Work order:
The answer must consist solely of the lines below starting at the one containing "Where should I" and ending at the one containing "The height and", repeated exactly, with both ends included and all pictures omitted.

Stored records:
·····

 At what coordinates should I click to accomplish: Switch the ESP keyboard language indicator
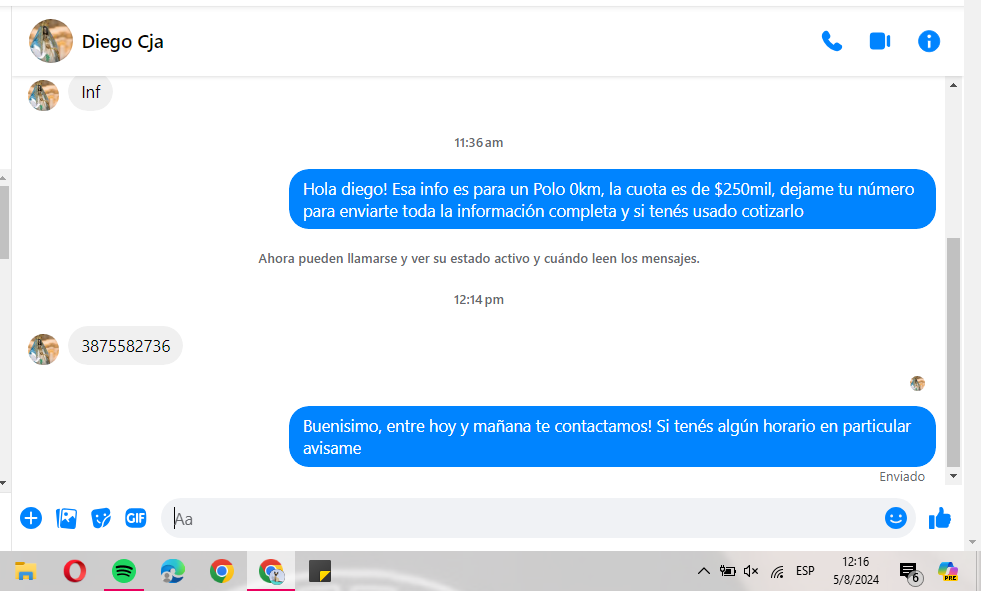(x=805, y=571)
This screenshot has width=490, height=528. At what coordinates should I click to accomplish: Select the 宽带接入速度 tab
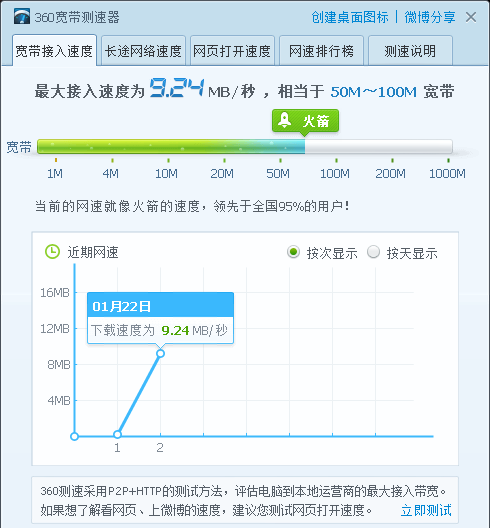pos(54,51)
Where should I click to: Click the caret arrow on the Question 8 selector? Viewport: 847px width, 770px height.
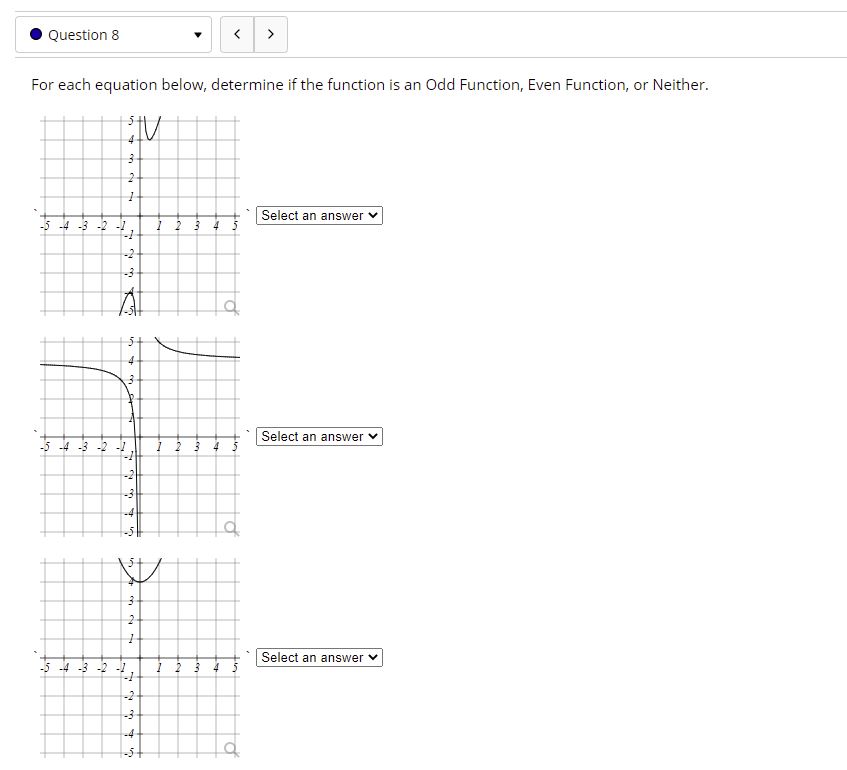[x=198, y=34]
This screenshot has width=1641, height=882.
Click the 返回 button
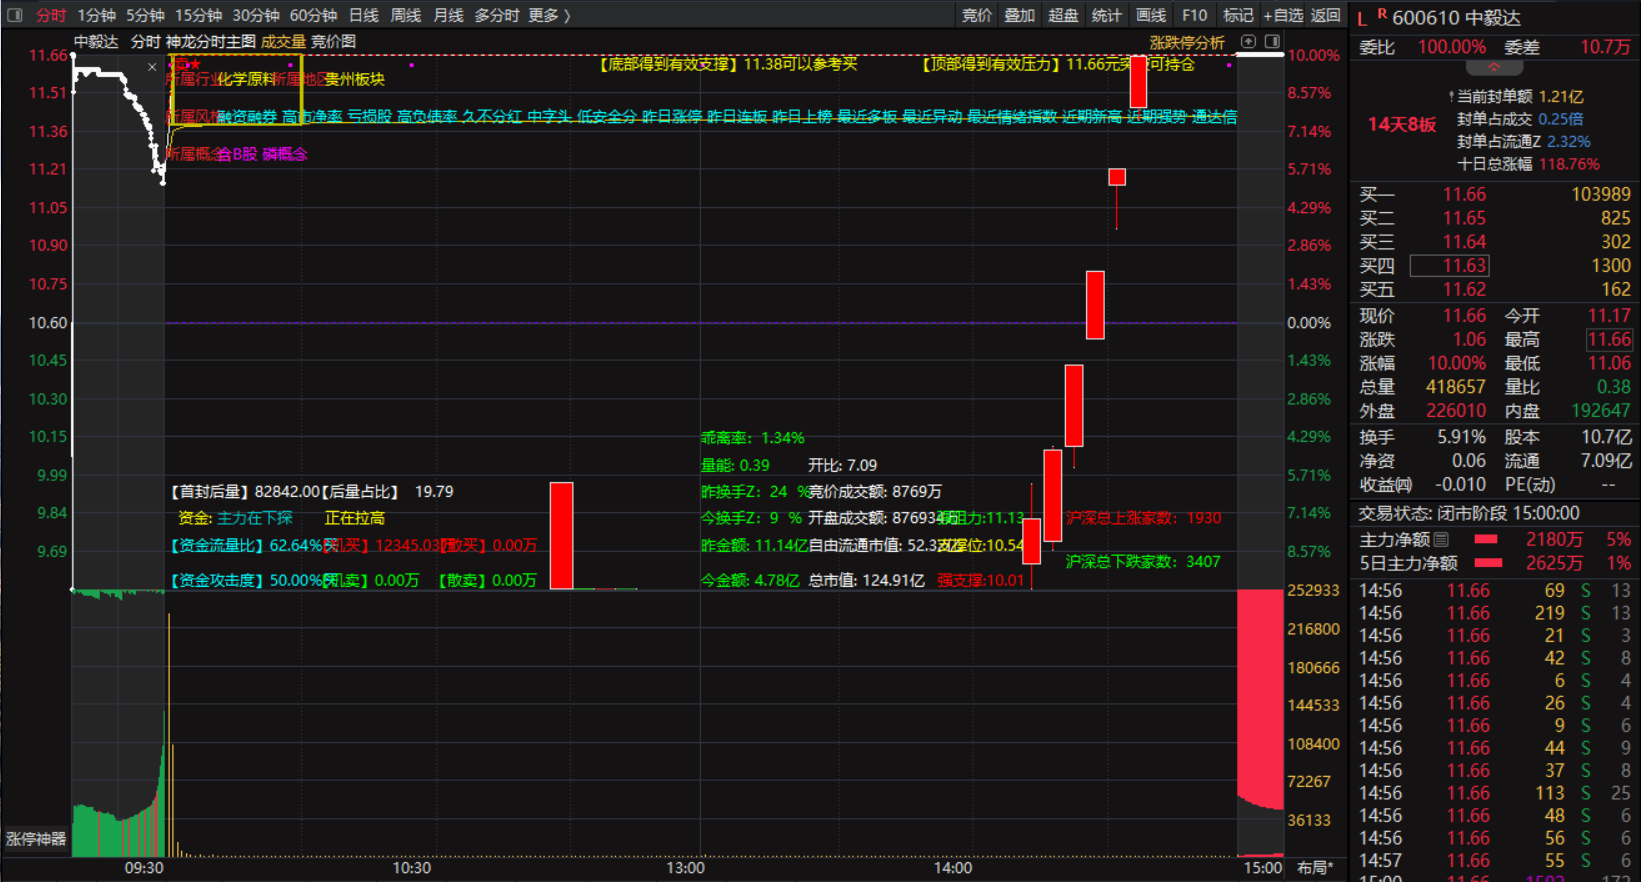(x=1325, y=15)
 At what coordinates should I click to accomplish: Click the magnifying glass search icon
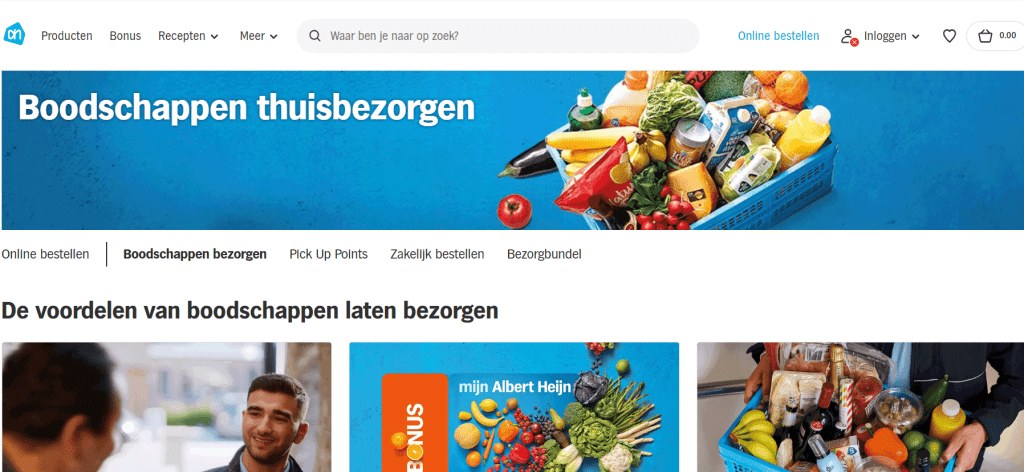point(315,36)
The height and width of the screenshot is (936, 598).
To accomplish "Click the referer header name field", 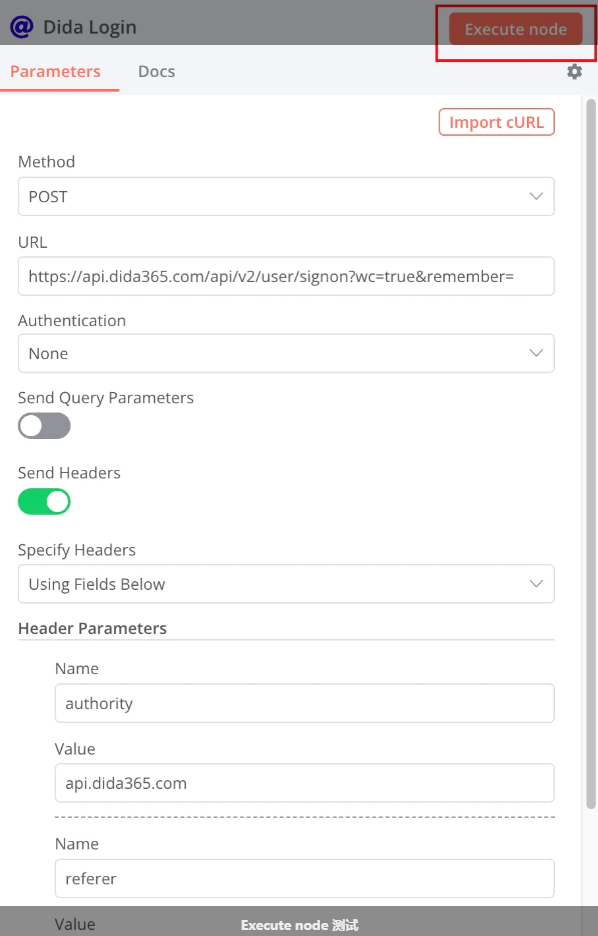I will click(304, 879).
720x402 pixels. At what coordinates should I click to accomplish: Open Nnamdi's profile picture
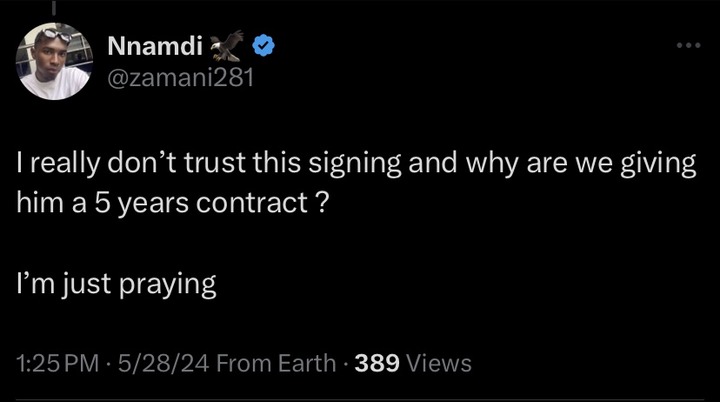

·····

Result of the task:
Where should I click to: Click the caret arrow on the Question 8 selector? Viewport: 847px width, 770px height.
[x=198, y=34]
This screenshot has width=1641, height=882.
Click the 返回 button
(x=1325, y=15)
 At what coordinates should I click to accomplish: Click the magnifying glass search icon
point(315,36)
The height and width of the screenshot is (936, 598).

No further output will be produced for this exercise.